November In Manchester: Joining those technical dots
Sam Phillips, November 12th, 2009 5:35 pm
November In Manchester is a social media love story. It focuses on the lives of eight fictional mancunians over the course of November – their story is played out over the characters’ tweets and blog posts; all of which are disguised as real people. They even interact with real people; they attend real events and they take real photos of the city. The main November In Manchester site was to bring their story together in to a single timeline, and when Tom approached me to build it, I was happy to oblige.
For my own notes, I thought I’d jot down a few details of the implementation for future reference, or for anyone who was interested. November In Manchester is built in Rails using HAML and SASS.
Scheduling
This was a nice opportunity to use the whenever gem. If you’ve not used this before, check it out – it’s a cracking gem and its example Capistrano recipe works a treat. Although I’m happy enough with cron syntax I was pleasantly surprised to have it so smoothly taken out of my hands, and means that our various scheduled tasks are managed straight from a config file in our application.
The Twitter implementation was the most difficult part. The initial version used dancroak’s twitter search gem and worked a treat with the code. I don’t particularly like the query syntax, but this is down to twitter, not the gem. Also down to twitter is the job of updating the search results.
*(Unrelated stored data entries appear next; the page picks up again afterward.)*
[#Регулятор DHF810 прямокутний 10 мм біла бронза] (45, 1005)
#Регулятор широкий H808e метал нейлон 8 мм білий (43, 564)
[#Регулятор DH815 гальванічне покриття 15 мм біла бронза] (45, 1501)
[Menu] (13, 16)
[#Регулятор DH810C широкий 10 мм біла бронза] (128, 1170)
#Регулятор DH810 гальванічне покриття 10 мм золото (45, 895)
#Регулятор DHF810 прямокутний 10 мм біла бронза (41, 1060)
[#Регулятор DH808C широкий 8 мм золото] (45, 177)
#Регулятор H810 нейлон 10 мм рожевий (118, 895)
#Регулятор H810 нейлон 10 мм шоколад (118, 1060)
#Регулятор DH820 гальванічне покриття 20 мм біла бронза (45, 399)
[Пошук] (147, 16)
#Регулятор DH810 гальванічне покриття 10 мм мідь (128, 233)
Unlike the main site, the search site (and API) is not always real-time and can lag heavily behind. It’s no good being 8 hours on a story that’s supposed to be happening in real time.
We therefore switched the search gem out and ended up using the main API and gem. Initially we were perplexed about how to best get the information about various users’ tweets. The API is designed for a piece of software acting as a twitter user, and so can tweet, follow, etc – but it can’t search. In the end we settled on using the ‘user_timeline’ method and passing the username (screen_name) of the user we wanted to get the tweets for. We run this search every five minutes, and as long as we’re not more than 20 tweets behind (the method’s limit – although you may be able to override), we’re golden. It’s not ideal (better suggestions received) but it got us back to real-time.
Thankfully our architecture allowed this switch to be made in 10 lines or so of code. Good job – I had a matter of minutes before BarCamp Manchester 2 started to switch it over!
RSS/Atom
Ruby has built-in support for RSS, and we initially used this for the integration. However, it doesn’t support Atom and I didn’t want to be caught by surprise if a new blog turned up that used this format (I didn’t know what new characters and data sources Tom would introduce as the plot twisted and turned!), so we switched over to the excellent Simple RSS gem. This gem also supports reading from the content of the posts – which at one point we were using – which the built-in Ruby stuff doesn’t.
Flickr
Photos are a big part of the project, and we wanted to have the most recent photos displaying on the site, pulled from the flickr feed.
We used the flickr-fu (not ‘flickr_fu’, confusingly) gem for our integration here, and took inspiration from this blog post. I don’t think that helpers are the right approach here, though, so we instead import our flickr photos every 3 hours through a scheduled process and stick them in a database – hotlinking the actual images straight from flickr.
Deployment
We use Capistrano for deployment and git for version control.
Overall the tech stuff on the site was just the work of a weekend or two and a few evenings. It was nice to have a small project that was live quickly – something I’ll definitely try to bear in mind for the future. Hope you’re enjoying the story!